There are literally tens of thousands of investment options available in the investing world. Knowing that, how are you going to narrow down your investment options? This is where the use of investment tools comes into play. They can help you make sense of what’s available and some also give honest insight that can help you make an informed decision.
Of course not all investment decisions will be successful ones, but those that are made with a well-informed mindset can help you tie your decisions to fact instead of emotion. The great thing about most of the investment tools I will highlight is that they’re very user-friendly and offer relevant information for beginners as well as seasoned investors.
Some of the sites do offer more in depth analysis tools that might have a fee attached, but for many that level of research is generally not necessary. If you have an email address, that’s typically the most that’s needed to get started using these investment tools.
Yahoo Finance is by far one of my favorite investment tools. Where Google reigns supreme in the search world, Yahoo Finance is the king of the investment information world. You can get things as simple as up-to-date stock market quotes, but you can also do in depth company research, find contact information for a company as well as analyst ratings. The other nice thing about Yahoo Finance is that it they have news stories, personal finance topics as well as access to anything Yahoo offers. Being in the investment industry myself, it’s a site that’s well respected and one that many use to get information. I love it so much that it’s usually one of the first sites I go to in the morning to see what’s going on in the stock market.
The next investment tool powerhouse that I frequent is Morningstar. While Morningstar is known for analyzing mutual funds, they actually cover pretty much any type of investment vehicle you can imagine. The great thing about Morningstar is the wealth of information they offer on mutual fund offerings. They give the ins and outs of a mutual fund so you can buy into a fund with confidence. They detail what the mutual fund holds, how much it costs to own the fund and the risk associated with each fund. This can be particularly helpful information if you’re looking at the investment choices in your 401k and you need to know what funds would be best for your money.

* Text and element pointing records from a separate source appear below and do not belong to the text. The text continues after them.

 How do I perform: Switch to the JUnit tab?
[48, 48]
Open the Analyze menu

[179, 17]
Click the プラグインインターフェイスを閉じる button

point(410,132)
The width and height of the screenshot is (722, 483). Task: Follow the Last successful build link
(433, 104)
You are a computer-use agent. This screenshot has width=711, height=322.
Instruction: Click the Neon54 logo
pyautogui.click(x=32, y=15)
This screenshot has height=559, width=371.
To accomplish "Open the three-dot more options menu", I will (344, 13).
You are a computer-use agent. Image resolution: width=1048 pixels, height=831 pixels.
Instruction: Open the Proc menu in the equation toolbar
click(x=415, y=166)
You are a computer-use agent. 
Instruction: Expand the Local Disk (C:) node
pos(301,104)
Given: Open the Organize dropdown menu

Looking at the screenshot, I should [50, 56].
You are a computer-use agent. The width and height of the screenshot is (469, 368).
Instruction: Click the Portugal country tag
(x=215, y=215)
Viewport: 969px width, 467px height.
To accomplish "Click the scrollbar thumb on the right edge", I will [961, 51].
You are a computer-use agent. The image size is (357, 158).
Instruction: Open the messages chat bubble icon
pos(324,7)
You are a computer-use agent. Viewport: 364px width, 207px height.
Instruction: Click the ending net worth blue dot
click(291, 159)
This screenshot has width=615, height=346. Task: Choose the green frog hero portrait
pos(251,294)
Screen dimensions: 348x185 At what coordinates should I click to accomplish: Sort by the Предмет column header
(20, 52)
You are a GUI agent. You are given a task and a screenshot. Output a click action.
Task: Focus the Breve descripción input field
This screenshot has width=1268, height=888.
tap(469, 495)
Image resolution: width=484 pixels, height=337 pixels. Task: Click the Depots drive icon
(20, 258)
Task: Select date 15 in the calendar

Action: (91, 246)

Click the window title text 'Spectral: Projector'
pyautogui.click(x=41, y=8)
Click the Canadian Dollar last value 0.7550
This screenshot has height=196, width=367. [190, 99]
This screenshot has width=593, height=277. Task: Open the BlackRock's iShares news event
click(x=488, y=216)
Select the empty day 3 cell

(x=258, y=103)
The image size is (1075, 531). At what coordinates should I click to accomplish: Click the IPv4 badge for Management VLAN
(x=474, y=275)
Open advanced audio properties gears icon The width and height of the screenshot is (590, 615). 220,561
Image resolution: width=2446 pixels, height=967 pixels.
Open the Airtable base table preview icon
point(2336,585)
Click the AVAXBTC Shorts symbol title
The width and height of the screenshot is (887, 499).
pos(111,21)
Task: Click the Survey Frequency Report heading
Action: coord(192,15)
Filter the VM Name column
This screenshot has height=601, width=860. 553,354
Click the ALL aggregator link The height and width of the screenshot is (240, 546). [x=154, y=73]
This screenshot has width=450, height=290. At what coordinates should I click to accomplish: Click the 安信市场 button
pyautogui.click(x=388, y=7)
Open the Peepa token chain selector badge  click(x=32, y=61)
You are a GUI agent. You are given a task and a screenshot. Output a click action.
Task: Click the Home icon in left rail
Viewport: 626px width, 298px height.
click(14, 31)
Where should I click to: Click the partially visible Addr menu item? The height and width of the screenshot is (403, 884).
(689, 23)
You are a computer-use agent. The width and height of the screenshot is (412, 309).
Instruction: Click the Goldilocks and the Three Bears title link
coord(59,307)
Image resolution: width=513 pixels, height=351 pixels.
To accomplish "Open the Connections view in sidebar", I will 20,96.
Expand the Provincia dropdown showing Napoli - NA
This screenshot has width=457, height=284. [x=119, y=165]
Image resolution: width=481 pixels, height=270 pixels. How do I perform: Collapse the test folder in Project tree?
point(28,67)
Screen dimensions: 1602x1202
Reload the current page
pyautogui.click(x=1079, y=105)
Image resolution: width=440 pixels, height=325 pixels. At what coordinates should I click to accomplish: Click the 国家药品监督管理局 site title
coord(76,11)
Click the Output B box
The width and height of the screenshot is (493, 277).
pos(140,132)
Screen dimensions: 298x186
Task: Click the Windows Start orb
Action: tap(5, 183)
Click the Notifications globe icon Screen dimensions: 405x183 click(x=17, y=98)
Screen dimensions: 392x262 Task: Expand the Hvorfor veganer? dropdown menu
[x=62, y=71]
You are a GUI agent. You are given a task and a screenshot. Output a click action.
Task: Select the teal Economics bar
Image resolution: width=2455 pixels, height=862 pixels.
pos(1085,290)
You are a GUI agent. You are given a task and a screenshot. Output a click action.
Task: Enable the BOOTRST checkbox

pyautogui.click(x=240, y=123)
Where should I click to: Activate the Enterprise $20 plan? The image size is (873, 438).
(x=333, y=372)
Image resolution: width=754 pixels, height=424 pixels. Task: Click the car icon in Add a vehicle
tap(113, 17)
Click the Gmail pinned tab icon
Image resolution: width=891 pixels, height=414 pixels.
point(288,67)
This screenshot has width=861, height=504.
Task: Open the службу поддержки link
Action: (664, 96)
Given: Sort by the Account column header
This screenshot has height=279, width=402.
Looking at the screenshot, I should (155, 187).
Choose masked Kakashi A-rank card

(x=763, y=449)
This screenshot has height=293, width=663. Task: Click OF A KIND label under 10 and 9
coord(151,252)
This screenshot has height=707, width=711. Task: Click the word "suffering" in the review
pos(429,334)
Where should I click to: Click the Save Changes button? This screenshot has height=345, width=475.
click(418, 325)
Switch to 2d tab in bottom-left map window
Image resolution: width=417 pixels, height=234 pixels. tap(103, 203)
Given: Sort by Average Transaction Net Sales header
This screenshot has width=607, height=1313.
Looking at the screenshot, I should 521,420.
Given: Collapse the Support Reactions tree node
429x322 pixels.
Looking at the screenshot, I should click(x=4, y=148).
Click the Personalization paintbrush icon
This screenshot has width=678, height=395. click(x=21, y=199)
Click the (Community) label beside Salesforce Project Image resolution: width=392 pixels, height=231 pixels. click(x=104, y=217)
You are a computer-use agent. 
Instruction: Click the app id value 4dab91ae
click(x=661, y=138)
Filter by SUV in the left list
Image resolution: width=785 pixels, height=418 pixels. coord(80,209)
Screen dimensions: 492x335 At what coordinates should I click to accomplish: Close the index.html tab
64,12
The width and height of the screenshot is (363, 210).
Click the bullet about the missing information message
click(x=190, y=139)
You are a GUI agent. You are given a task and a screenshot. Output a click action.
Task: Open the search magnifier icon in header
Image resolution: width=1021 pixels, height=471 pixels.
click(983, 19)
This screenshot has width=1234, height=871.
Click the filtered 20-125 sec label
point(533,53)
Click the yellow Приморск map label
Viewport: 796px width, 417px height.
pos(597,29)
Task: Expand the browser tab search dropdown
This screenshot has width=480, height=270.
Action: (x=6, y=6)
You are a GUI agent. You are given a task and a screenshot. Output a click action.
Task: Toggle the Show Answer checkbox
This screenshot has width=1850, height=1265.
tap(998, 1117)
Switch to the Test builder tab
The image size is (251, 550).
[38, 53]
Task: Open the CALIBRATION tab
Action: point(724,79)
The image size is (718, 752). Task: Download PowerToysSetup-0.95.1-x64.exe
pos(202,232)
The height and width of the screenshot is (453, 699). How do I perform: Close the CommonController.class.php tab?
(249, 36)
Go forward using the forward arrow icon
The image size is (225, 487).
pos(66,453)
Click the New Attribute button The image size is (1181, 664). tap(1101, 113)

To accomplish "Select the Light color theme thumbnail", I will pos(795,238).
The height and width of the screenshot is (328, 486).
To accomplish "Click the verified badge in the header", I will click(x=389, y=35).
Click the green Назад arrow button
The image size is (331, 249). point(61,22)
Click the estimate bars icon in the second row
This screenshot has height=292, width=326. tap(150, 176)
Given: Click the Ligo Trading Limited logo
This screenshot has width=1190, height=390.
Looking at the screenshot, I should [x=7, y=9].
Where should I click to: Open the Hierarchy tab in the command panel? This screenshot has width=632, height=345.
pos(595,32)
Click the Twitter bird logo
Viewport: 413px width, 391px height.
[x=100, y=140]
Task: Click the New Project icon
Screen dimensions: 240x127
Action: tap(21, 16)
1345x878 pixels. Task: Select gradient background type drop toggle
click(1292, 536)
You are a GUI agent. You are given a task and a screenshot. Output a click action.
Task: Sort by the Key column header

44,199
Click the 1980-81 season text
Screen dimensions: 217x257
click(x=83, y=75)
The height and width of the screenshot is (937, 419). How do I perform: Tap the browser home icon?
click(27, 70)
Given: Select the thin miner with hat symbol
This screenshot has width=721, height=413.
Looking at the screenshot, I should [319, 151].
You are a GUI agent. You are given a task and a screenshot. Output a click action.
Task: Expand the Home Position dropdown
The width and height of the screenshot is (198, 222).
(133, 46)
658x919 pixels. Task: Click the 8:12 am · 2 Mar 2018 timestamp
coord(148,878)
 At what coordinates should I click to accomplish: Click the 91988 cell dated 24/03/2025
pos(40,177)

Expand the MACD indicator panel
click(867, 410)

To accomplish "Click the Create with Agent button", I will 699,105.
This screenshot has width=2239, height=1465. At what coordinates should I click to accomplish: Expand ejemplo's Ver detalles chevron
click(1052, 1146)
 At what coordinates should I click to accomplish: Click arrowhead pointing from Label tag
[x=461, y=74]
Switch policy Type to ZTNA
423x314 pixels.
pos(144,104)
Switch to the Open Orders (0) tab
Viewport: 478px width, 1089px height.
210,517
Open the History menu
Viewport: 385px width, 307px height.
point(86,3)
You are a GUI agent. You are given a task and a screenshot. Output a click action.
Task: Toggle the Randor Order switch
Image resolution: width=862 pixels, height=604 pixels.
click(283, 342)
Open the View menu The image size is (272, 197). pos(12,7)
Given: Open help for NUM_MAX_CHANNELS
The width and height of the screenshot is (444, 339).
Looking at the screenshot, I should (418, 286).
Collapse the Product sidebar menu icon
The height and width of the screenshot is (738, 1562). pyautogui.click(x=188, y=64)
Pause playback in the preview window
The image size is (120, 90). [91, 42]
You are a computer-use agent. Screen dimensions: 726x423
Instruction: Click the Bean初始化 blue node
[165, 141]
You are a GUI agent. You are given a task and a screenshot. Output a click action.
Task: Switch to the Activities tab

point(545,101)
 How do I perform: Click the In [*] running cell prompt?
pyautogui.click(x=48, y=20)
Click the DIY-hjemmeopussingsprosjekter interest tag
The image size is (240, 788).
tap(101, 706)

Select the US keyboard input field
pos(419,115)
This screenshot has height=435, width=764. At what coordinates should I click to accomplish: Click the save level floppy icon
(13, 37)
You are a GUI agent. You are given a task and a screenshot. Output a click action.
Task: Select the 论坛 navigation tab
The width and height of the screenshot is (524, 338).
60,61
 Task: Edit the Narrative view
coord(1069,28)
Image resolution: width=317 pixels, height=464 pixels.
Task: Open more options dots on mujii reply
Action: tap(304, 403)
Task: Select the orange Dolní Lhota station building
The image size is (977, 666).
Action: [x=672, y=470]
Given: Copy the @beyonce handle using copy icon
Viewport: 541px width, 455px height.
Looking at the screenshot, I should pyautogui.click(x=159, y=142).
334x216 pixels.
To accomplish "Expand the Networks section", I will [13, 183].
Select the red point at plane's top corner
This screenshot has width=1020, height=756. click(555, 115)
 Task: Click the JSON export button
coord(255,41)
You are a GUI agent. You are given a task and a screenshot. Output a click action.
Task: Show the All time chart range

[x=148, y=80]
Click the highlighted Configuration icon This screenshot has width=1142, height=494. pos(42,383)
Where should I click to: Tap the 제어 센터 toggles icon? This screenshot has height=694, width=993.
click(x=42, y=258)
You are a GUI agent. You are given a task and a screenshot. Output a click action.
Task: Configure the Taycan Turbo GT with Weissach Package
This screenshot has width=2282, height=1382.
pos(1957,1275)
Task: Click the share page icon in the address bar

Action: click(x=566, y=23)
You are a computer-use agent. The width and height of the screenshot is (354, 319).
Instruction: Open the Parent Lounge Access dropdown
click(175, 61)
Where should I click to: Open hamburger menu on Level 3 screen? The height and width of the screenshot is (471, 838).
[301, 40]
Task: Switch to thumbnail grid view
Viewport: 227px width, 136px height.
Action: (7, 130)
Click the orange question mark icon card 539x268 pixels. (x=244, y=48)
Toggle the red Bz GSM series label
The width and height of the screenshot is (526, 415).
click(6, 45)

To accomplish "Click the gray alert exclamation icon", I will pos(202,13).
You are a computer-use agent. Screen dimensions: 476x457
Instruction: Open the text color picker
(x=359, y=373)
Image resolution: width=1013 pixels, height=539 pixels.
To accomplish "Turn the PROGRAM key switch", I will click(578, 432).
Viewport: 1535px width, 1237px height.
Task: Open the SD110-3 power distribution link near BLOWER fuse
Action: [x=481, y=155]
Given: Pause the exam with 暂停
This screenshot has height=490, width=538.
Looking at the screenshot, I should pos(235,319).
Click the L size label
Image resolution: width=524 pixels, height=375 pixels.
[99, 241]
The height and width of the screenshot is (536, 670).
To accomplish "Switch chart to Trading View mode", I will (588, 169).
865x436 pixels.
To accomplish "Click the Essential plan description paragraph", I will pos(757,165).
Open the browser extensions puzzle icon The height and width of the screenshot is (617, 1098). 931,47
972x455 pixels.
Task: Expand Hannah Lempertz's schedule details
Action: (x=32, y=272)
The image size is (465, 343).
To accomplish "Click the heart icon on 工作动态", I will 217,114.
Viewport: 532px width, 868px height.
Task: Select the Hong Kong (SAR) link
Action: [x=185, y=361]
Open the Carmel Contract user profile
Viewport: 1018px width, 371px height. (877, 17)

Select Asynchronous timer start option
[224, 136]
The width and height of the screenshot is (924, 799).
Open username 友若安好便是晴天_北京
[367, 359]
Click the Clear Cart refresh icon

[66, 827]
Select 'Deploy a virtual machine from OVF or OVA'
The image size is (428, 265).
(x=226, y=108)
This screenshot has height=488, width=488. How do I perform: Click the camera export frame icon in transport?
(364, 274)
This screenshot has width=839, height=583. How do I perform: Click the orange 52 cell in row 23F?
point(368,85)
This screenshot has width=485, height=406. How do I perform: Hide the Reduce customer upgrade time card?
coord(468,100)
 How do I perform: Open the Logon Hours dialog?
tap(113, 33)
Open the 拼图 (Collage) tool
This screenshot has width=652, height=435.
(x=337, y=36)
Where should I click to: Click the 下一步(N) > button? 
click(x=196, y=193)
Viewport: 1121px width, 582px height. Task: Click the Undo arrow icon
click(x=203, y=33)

Next up of my favorite investment tools is Investopedia. Investopedia, at times, can get a bad rap in the investing community. Some of it is warranted, some of it is not. Like the others mentioned previously they offer a wide range of services. The one I would like to point out is their way of making much information very simple. If there is an investing term or product you want to know about but don’t know anything about it then this is the place to go. Simply type in the phrase and Investopedia will give back a clear definition that generally explains what that selected item is. I refer to it often as it can really make a hard-to-explain answer very easy.
One of my newest favorite investment tools is Finviz. As someone who loves being in the stock market I need to be able to narrow down the available options and find what might be a good fit for me. My favorite thing about Finviz is the screener section. You can punch in exactly what types of things you’re looking for in a stock and it will spit out those investments that meet the selected criteria. To be fair, some online brokerages will offer similar screeners, but I like Finviz because I can go straight there and drill down further to get insight that I might not find at some brokerages.
These are just some of the investment tools available on the internet. Have you used any of these tools, or are there other investment tools you like…or do you just set it and forget it?